Dangerous substances can put peoples’ safety at risk from fire and explosion. DSEAR puts duties on employers and the self-employed to protect people from risks to their safety from fires, explosions and similar events in the workplace. This includes members of the public who may be put at risk by work activity.

Dangerous substances are any substances used or present at work that could, if not properly controlled, cause harm to people as a result of a fire or explosion. They can be found in nearly all workplaces and include such things as solvents, paints, varnishes, flammable gases, such as liquid petroleum gas (LPG), dusts from machining and sanding operations and dusts from foodstuffs.

Construction Sites

If you have had an accident on a construction site there can often be more than one organisation responsible. Where there are a number of different companies on the site, your employer, other companies and their employees together with the main contractor owe you a duty of care.
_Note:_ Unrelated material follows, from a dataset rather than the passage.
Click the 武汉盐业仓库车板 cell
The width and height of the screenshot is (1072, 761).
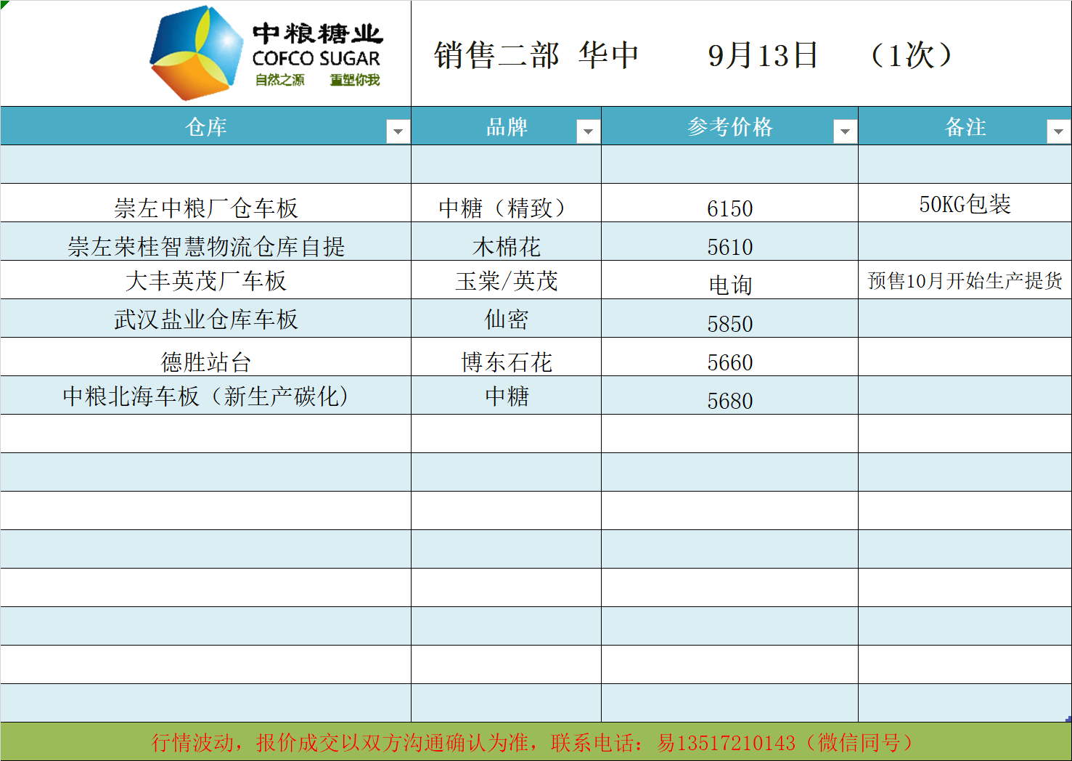click(x=206, y=319)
If one or more parties have failed in their duty and you have sustained an injury, you will be able to proceed with a personal injury claim against the relevant party/parties.

Working at Height

If you have fallen from a height and sustained an injury during the course of your employment, your employer may be liable if they have failed to comply with The Work at Height Regulations 2005. The Regulations apply to all work at height where there is a risk of a fall liable to cause personal injury.

They place duties on employers, the self-employed, and any person that controls the work of others (for example facilities managers or building owners who may contract others to work at height).

Other Employees

Your employer may be vicariously liable for acts or omissions of another employee. If you have sustained an injury as a result of the fault of another employee your employers may have to pay compensation.